**SELECTION**:
◆ ◆ ◆ ◆ ◆ ◆ ◆

Iyanla Vanzant’s Downfall Mirrors My Achilles’ Heel; Iyanla Vanzant’s Road To Recovery: My Inspiration To Keep Going

At one time in her life, Iyanla was receiving million-dollar checks from publishers, but over the years, she lost it all. “I didn’t really have a clear understanding of the value of money other than you need it, you get it, you spend it,” Iyanla says. “I had six bank accounts, and I didn’t know what they were for, where the money was.”

Iyanla was so used to living paycheck to paycheck, she says she was a millionaire with a welfare mentality. “The pathology, the pattern for me was that, in order for me to get money, all money had to be gone,” she says. “The day before payday, you’re looking for pennies and borrowing money. That’s how I was. All money had to be gone before more money could come in.”

When Iyanla was a 21-year-old single mother of three, she says the extent of her financial education was a banker teaching her how to write a check and fill out a deposit slip. “I thought I was doing something good having an accountant,” Iyanla says. “I didn’t know it wasn’t the kind of accountant I needed to have.”

–Source: Iyanla Vanzant: Back From The Brink Page 9

 

“I made so much money on [Oprah’s] show in an hour,” Iyanla says. “I didn’t have the right kind of support. I didn’t know.”

Then, Iyanla’s talk show was canceled, and she says she had no way to dig out of debt. “When The Iyanla Show went down, they tell you Friday, you’re out of work on Monday, and you can’t go to the unemployment office trying to get a check on that,” she says. “Friday you’re making a million, and Monday you’re making nothing.” –Source: Iyanla Vanzant: Back From The Brink Page 10

When I first read this part of Iyanla Vanzant’s story, it was during a “spell” when I had thought to Google her name, with Oprah’s name. I used to have some of her books, especially In the Meantime: Finding Yourself and the Love You Want,” after hearing her speak on Oprah, as a teen. When I became a Christian, though, I gave away all of the books that I felt would be a hindrance to my faith, as well as some other books that were generally “clean,” but I felt should be given away, still. So for years, just as Iyanla had disappeared from radar, I also forgot about her and forgot that I once considered her a role model in my life.

◆ ◆ ◆ ◆ ◆ ◆ ◆

**JOBS**:
1: List every title of a book or show that appears in the Iyanla Vanzant post.
2: Answer these questions from the Iyanla Vanzant post.
(a) How many bank accounts did Iyanla say she had?
(b) At 21, what did a banker teach her?
(c) After becoming a Christian, what did the writer do with certain books?
3: Carry the Iyanla Vanzant post forward from its last sentence.

**PROVIDED MATERIAL**:
◆ ◆ ◆ ◆ ◆ ◆ ◆

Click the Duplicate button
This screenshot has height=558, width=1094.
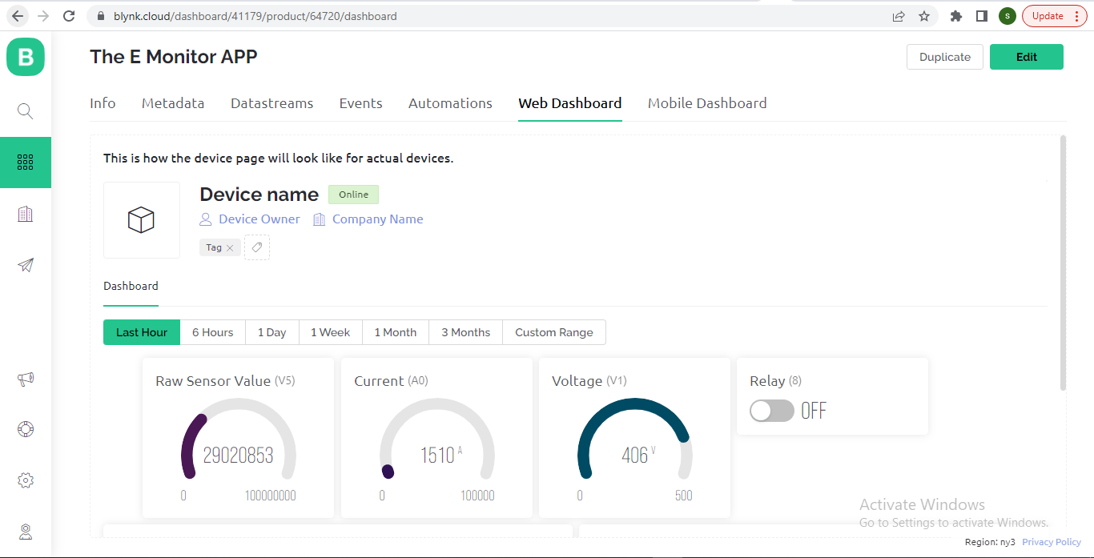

◆ ◆ ◆ ◆ ◆ ◆ ◆

**RESULTS OF THE EXERCISE**:
1:
- Iyanla Vanzant: Back From The Brink
- In the Meantime: Finding Yourself and the Love You Want
- The Iyanla Show

2:
(a) Six.
(b) How to write a check and fill out a deposit slip.
(c) The writer gave away all the books felt to be a hindrance to that faith, along with some generally "clean" books that the writer still felt should go.

3:
That week though, just a couple of months ago, I wondered what happened to Iyanla and wondered if she did keep her millions and the charmed life she led when I first heard of her.

At the time I was reading her, I had this sick feeling in my stomach that she may find herself with a quick crash and burn. She was making bold claims in her books, and I was wondering if Life is going to challenge those claims.

She did. It did. She fell from grace, as Life DID challenge her. Just as I wondered.

Take note, I NEVER wished it on her. I just thought it would happen. Anybody claiming a peachy life, whether it’s true or not, or even built on lies, will be put to the test, put through the wringer, and maybe the hand of some imp would light a matchstick and see what the life was made of.

Before I go on, let me make it clear that I believe that God will NEVER bring on bad fortune in your life. But He does ALLOW those things to happen, and in the end, you will know that it will be for your own good, no matter how painful it seemed at the time. I’m only 28, but I know that the hardest seasons in my life have made me the girl that I am today.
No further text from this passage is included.